Tijdens de Honderdjarige Oorlog (1337-1453) leed Frankrijk zware verliezen tegen Engeland. Koning Jean II Le Bon werd zelfs gevangen genomen door de Engelsen en in ruil voor een grote som geld werd hij vrij gelaten. Om dit te kunnen betalen werd het muntwezen versterkt en introduceerde de Franse regering op 5 december 1360 een nieuwe munt, met de naam ‘franc d’or à cheval’ (gouden franc te paard). Dit waren de eerste francs. Ze waren gemaakt van goud en wogen 3800 gram.
Achter de nieuwe munt schuilde veel symboliek, temeer omdat men wist dat het diende voor het vrijkopen van de koning.

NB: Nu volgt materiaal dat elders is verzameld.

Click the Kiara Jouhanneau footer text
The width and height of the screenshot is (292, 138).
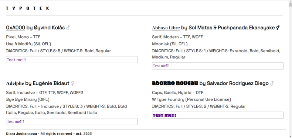tap(49, 134)
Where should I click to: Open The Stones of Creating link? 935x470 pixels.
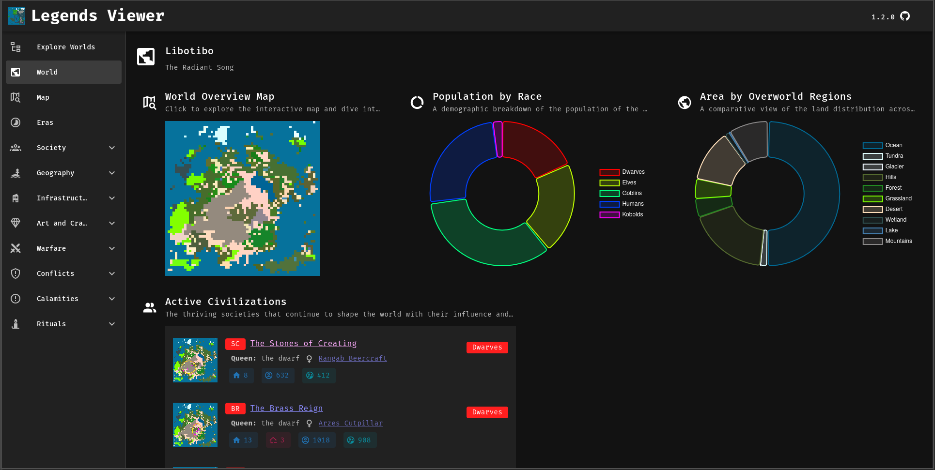click(x=303, y=343)
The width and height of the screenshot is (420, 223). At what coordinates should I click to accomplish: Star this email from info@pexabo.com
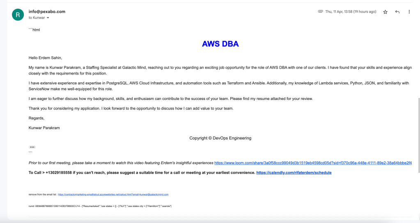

Het woord ‘franc’ betekende ‘vrij’, waaruit afgeleid kan worden dat de koning bevrijd zou worden door de munt. Op de munt zien we Koning Jean II te paard, klaar om aan te vallen en om de door de Engelsen bezette gebieden terug te veroveren. De munt was ontstaan uit vernedering maar straalde desalniettemin Franse trots uit.
Toch bleek er niet genoeg geld te zijn om het bedrag volledig af te lossen en Koning Jean II stierf in gevangenschap. Charles V volgde hem op als koning en hij verving de munt ‘franc te paard’ door de ‘franc te voet’. Op de munt werd de koning staand afgebeeld met een zwaard in zijn handen. De franc is hierna altijd in gebruik gebleven, ook na de invoering van de euro. Tegenwoordig betaalt men nog met francs in veertien Afrikaanse landen, in Zwitserland, in Liechtenstein, en nu, voor eventjes, ook weer in Frankrijk zelf.